To make matters worse in terms of emotional demands on the artist, although Sophie has in the past, created some atmospheric instrumentals which tell their story without needing words, this one has lyrics & hence vocals: it can't have been easy for her to approach actually singing the affecting words.
It's at once, paradoxically, an easy listen & yet a very difficult listen.
Hauntingly beautiful in a skeletal & classical way, the mood & content will play havoc with your emotions: not least because in her grief & processing of it, Sophie delves down into the deep agonising details (clearly her senses of observation were stimulated by the emotion of the process) of her vigil as her grandfather gradually faded from his previous vigorous self (though utterly without over-idealising him: his faults are outlined too) until he was departed from this world for good.

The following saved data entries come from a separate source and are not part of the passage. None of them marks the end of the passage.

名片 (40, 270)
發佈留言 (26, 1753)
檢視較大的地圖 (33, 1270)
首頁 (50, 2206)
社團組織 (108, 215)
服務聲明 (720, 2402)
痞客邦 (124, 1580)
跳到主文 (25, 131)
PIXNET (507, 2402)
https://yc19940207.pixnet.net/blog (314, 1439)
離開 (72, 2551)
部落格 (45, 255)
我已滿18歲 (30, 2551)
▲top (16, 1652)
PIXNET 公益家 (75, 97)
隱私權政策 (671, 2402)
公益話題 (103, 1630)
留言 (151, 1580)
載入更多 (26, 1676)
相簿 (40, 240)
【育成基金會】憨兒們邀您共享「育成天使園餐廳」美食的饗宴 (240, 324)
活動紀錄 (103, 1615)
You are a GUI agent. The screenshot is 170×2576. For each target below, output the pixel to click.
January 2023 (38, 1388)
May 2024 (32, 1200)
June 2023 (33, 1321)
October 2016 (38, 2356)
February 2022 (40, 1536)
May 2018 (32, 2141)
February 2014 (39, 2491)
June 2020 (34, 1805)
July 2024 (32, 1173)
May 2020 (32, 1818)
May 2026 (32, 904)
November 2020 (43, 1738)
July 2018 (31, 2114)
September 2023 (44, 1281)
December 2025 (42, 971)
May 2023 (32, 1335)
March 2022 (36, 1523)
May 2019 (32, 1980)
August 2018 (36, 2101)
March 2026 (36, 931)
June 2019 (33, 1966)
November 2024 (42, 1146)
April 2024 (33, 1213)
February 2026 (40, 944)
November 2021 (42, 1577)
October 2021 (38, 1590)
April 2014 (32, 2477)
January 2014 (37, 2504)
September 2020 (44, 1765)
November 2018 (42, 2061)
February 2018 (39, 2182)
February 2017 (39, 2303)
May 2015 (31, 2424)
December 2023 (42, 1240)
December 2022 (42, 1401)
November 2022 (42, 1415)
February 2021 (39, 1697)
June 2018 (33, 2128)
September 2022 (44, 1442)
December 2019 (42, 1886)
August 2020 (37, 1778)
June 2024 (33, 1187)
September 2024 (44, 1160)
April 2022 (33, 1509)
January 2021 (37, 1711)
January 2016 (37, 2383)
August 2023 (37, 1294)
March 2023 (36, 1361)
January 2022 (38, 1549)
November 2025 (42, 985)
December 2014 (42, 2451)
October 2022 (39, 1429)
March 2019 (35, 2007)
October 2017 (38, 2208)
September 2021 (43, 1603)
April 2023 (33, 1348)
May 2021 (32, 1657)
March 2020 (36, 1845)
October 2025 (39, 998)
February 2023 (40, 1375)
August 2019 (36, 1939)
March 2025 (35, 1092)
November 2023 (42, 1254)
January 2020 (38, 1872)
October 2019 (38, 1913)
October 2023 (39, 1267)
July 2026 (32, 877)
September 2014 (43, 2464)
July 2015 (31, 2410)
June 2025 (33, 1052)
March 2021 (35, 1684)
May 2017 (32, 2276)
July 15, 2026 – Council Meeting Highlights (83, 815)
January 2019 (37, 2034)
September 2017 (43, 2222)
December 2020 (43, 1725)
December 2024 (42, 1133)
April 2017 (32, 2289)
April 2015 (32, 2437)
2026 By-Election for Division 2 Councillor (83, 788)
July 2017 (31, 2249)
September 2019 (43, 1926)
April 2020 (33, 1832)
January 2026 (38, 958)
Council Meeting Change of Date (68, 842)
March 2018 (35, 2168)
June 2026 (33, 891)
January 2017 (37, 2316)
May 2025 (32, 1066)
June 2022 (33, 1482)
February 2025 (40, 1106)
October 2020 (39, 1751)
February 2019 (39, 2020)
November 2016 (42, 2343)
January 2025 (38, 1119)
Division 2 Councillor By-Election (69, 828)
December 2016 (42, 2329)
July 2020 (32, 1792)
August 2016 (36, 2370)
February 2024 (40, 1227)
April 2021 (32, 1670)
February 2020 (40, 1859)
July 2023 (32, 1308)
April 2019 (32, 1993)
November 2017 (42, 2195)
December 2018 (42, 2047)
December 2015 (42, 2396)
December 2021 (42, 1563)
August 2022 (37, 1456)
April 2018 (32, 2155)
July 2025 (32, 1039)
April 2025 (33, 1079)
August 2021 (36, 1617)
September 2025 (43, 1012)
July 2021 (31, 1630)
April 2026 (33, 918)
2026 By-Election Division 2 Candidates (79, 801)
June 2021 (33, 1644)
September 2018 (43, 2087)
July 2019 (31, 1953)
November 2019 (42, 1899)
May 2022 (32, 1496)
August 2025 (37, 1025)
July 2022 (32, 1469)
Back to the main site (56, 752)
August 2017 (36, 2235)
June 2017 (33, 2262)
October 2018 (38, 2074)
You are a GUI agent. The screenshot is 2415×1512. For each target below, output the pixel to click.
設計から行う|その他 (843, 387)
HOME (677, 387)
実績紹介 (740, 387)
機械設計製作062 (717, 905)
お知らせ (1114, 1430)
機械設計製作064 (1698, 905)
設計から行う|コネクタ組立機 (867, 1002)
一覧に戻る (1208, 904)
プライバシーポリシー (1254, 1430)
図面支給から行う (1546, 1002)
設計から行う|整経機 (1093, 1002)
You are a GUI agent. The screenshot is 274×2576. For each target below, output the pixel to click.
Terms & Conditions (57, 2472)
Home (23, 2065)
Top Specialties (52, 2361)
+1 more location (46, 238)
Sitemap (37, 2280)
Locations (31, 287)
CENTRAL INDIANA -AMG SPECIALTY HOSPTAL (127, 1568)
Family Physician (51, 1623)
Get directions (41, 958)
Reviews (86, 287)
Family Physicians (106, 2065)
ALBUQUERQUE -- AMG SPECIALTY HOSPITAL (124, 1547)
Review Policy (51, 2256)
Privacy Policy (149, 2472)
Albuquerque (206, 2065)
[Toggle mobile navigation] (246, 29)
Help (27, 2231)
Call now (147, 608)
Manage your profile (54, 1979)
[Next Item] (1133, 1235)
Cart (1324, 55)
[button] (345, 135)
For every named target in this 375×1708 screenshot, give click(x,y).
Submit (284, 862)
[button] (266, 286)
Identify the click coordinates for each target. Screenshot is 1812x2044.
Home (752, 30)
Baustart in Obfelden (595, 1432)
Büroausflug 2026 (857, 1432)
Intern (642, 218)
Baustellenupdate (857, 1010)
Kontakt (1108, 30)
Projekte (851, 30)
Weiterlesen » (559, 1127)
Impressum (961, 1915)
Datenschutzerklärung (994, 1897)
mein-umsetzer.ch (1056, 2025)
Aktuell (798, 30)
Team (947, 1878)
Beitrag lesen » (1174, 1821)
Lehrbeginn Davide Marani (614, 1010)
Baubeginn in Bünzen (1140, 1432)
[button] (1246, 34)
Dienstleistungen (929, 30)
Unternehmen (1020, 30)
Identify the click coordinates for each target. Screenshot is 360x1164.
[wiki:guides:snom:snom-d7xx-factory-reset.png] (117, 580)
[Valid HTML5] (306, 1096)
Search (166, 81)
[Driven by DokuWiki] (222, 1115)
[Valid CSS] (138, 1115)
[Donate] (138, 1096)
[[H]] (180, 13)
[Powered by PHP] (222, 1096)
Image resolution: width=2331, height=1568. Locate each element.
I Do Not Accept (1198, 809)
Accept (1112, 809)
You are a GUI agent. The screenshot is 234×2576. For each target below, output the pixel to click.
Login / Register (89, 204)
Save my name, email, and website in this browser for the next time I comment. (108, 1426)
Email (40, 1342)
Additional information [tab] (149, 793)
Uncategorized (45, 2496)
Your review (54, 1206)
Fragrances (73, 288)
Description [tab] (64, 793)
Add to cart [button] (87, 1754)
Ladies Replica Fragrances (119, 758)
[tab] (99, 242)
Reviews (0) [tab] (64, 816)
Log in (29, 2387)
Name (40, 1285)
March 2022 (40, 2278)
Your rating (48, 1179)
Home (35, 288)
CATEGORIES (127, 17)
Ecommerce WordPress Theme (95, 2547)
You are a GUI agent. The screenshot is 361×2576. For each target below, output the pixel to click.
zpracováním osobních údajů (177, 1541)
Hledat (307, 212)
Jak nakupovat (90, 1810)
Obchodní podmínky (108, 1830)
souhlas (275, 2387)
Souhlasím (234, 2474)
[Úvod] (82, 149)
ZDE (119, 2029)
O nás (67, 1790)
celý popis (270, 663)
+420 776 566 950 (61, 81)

With such minutiae, the dangers of trotting out the conventional clichés of loss are transcended & we plunge far deeper.
The song is directly addressed to its subject but as it was (I understand) composed after he had gone, one can only hope that its message reaches him wherever he may be: it's a wonderful, tender & intimate articulation of love.
Sophie suggests that the song is a little different from her "usual" music and while that certainly holds good for say her work with Shanghai Hostage and as a deeply & specifically personal piece within the context of her solo work, sonically at least it does bear similarities with its sparse atmospherics and "less is more" aesthetics: mood pieces are very much her forte.
For those who've seen Sophie with Shanghai Hostage, the MINTAKAA Collective or on her own, you'll be aware that the clarinet gets deployed regularly and "Watching You Fade" is no exception. It tells several stories possibly: her playing is generally very classical in style, complementing & dancing around the piano (there are so many spaces for it to do so) yet given the Italian dimension, one cannot help but draw comparisons with its role in Italian folk song and also (though it's probably that this is my ear and not Sophie's intention) with that of Ukraine too. Its plangent wail carries its song of pain & loss from one single room across the world to touch on many, amplified by the tasteful recording by Ian Todd which makes as good a use of the spaces between the sounds as the sounds themselves.
That is another matter of course & cuts to the heart of the matter when artists create something so obviously specific to a single individual subject (and the lyrics here can only refer to one person): does the celebration or lament become so narrow in focus that it excludes all the rest of us, or does it offer us the specificity of a single case which we can then apply to our own experiences by looking past the precise descriptions to a more universal emotional landscape? Well I am certain it does: why else would it move me in the way it has & why else would I have struggled to find the right words for this review? This is raw, emotional stuff and intended to be so. Yet it's not exclusionary in its subjectivity: the decision by BBC Introducing for Coventry & Warwickshire to play it prior to release indicates that they feel it isn't too strong for a mainstream audience.
Few of us go onwards on our journeys accompanied by such an elegy & Sophie's Grandad is fortunate to do so. If parts are emotionally challenging to listen to, then out of respect we should nevertheless do so. This is a cry of pain & regret, with Sophie explicitly admitting "caving" herself but it's also an offering of love: less of a paradox than two sides of a coin & almost certainly a form of catharsis too.